** WRITTEN INSTRUCTION **
Reproduce the items below word for word, from the first line through the line containing "click(697, 699)". Leave the pictures out.

________________

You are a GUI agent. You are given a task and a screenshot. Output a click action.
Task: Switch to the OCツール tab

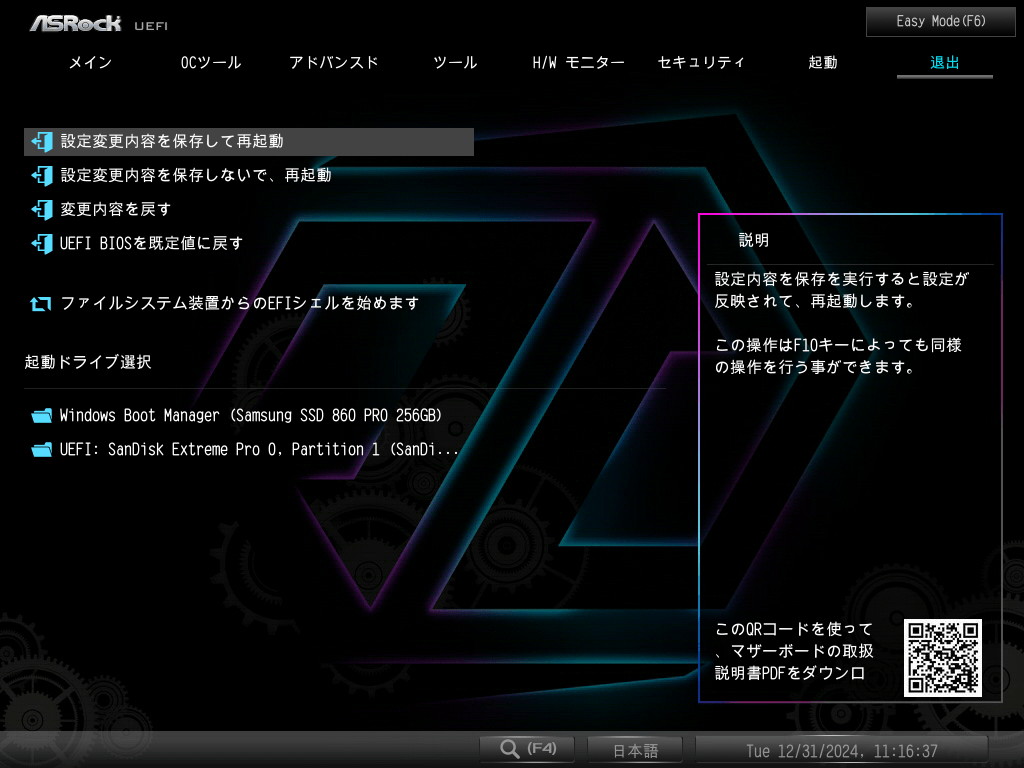(x=211, y=63)
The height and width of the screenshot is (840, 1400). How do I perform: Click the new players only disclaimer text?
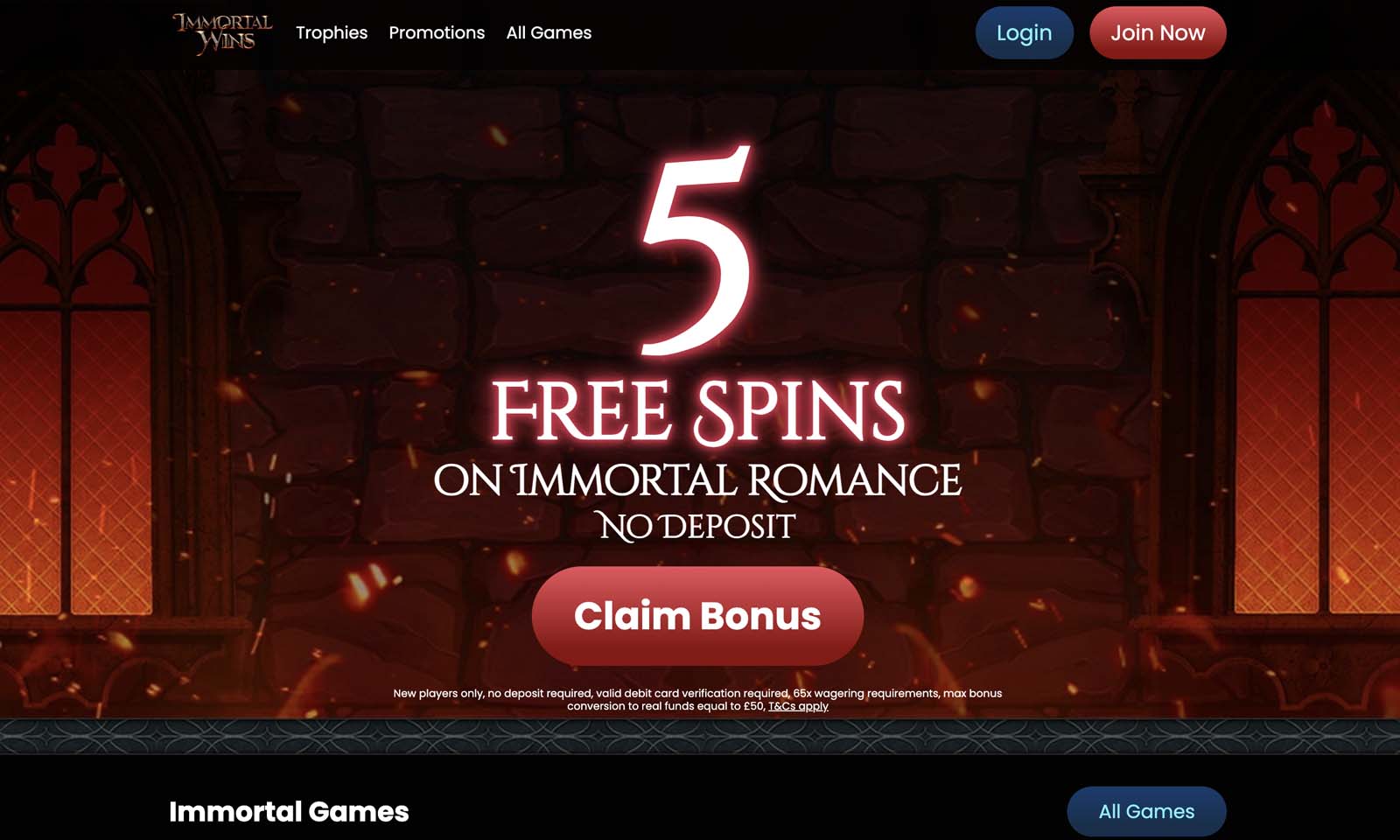click(697, 699)
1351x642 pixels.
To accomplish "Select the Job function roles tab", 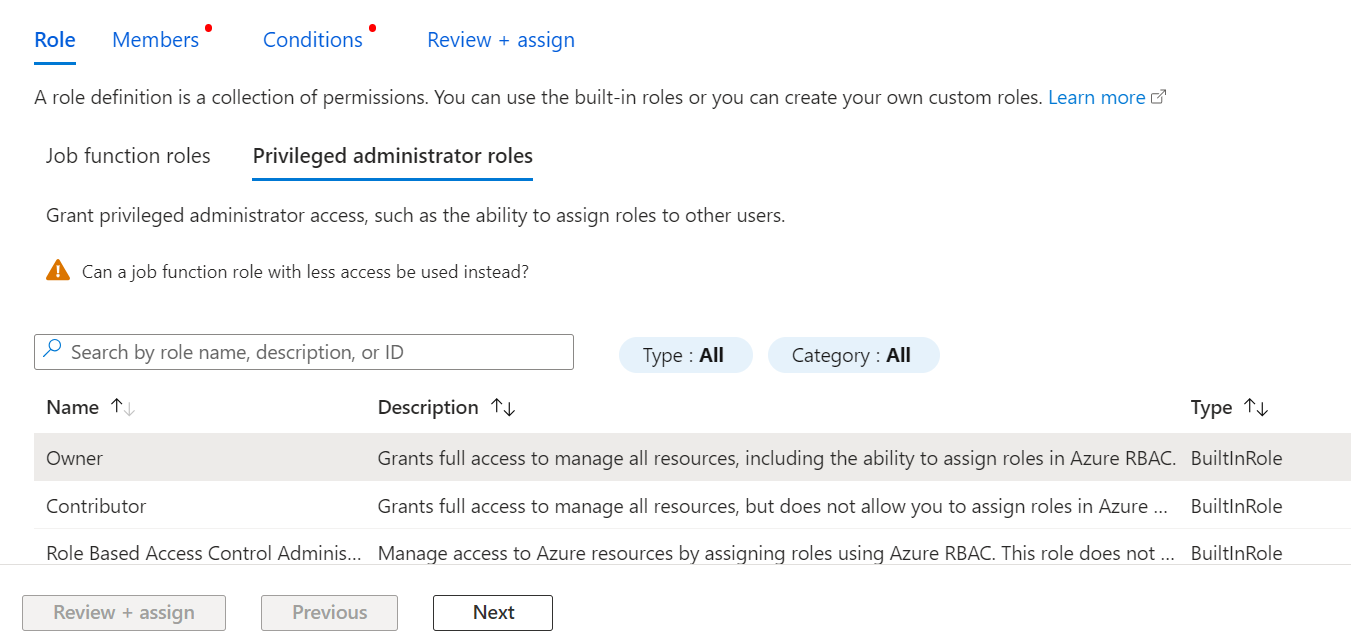I will click(x=128, y=156).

________________

** SOLUTION TO THIS PROBLEM **
You are a GUI agent. You are given a task and a screenshot. Output a click action.
Task: Switch to the OCツール tab

(x=211, y=63)
The height and width of the screenshot is (840, 1400). How do I perform: Click the new players only disclaimer text?
click(697, 699)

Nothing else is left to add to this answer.